Cybersecurity researchers have discovered a way to hide malicious code in Intel SGX enclaves, a hardware-based memory encryption feature in modern processors that isolates sensitive code and data to protect it from disclosure or modification.
In other words, the technique allows attackers to implant malware code in a secure memory that uses protection features of SGX which are otherwise designed to protect important data from prying eyes or from being tampered, even on a compromised system.
Introduced with Intel’s Skylake processors, SGX (Software Guard Extensions) allows developers to run selected application modules in a completely isolated secure region of memory, called enclaves, which are designed to be protected from processes running at higher privilege levels like the operating system, kernel, BIOS, SMM, hypervisor, etc.
However, a team of researchers, some of whom were behind the discovery of the Spectre-Meltdown CPU flaws, managed to bypass this protection and got their own malicious application in the secure enclaves by leveraging the age-old technique of return-oriented programming (ROP).
The attack also uses Transactional Synchronization eXtensions (TSX), found in modern Intel CPUs, in conjunction with a novel fault-resistant read primitive technique called TSX-based Address Probing (TAP).
TAP uses TSX to determine if a virtual address is accessible by the current process, and this exploration of memory is undetectable because operating system-level applications cannot look inside an enclave, by design.
“Our SGX-ROP attack uses new TSX-based memory-disclosure primitive and a write-anything-anywhere primitive to construct a code reuse attack from within an enclave which is then inadvertently executed by the host application,” reads a research paper [PDF] published Tuesday.

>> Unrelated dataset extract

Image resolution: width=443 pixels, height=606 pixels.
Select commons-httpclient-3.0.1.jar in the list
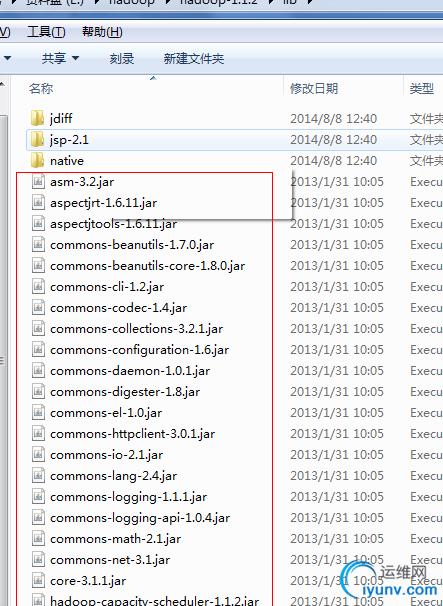click(x=133, y=434)

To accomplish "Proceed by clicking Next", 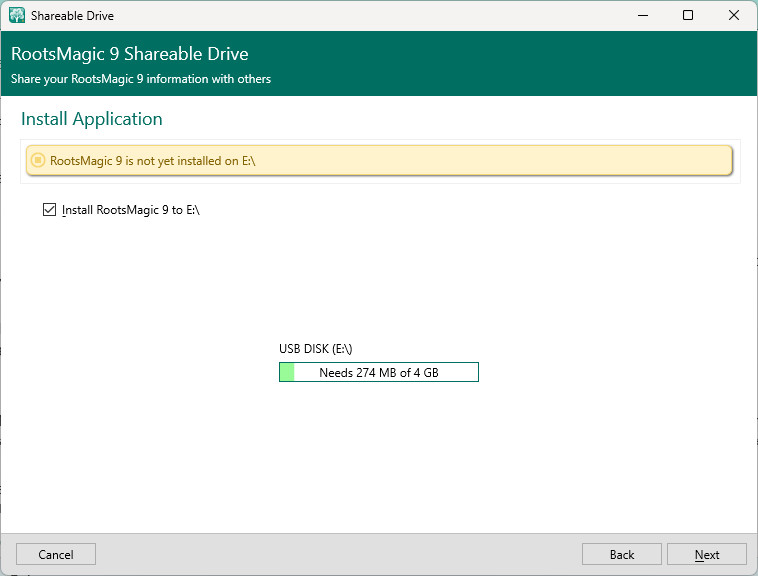I will click(707, 554).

To determine whether a memory page is writable, the team developed a fault-resistant write primitive, Checking Located Addresses for Writability (CLAW), which encapsulates the write instruction for the target memory page within a TSX transaction and explicitly aborts the transaction after the write.
After that, the writability of the target memory page can be deduced based on the return value of the transaction.
Once the malware gets its way into the secure enclave, the confidentiality and integrity that SGX fundamentally guarantees to legit programs would also prohibit researchers or security solutions from detecting and analyzing the malware within an enclave.
This would eventually allow the malware app to bypass various security technologies, such as operating system-level Address Space Layout Randomization (ASLR), stack canaries, and address sanitizer, as well as execute arbitrary code on the targeted system.
“Moreover, there’s a potential threat of next-generation ransomware which securely keeps encryption keys inside the enclave and, if implemented correctly, prevents ransomware recovery tools,” the academics explain.
The researchers said the proof-of-concept exploit developed by their team bypassed ASLR, stack canaries, and address sanitizer, to “run ROP gadgets in the host context enabling practical enclave malware,” noting that the entire exploit process took 20.8 seconds.
In the end, the academics concluded that instead of “protecting users from harm, SGX currently poses a security threat, facilitating so-called super-malware with ready-to-hit exploits.”
The mitigations against such attacks could be implemented in future generations of Intel CPUs that better sandbox the SGX enclaves. While some of those mitigations would require hardware-level changes without costing any performance, some would not require hardware modifications but would trade some performance.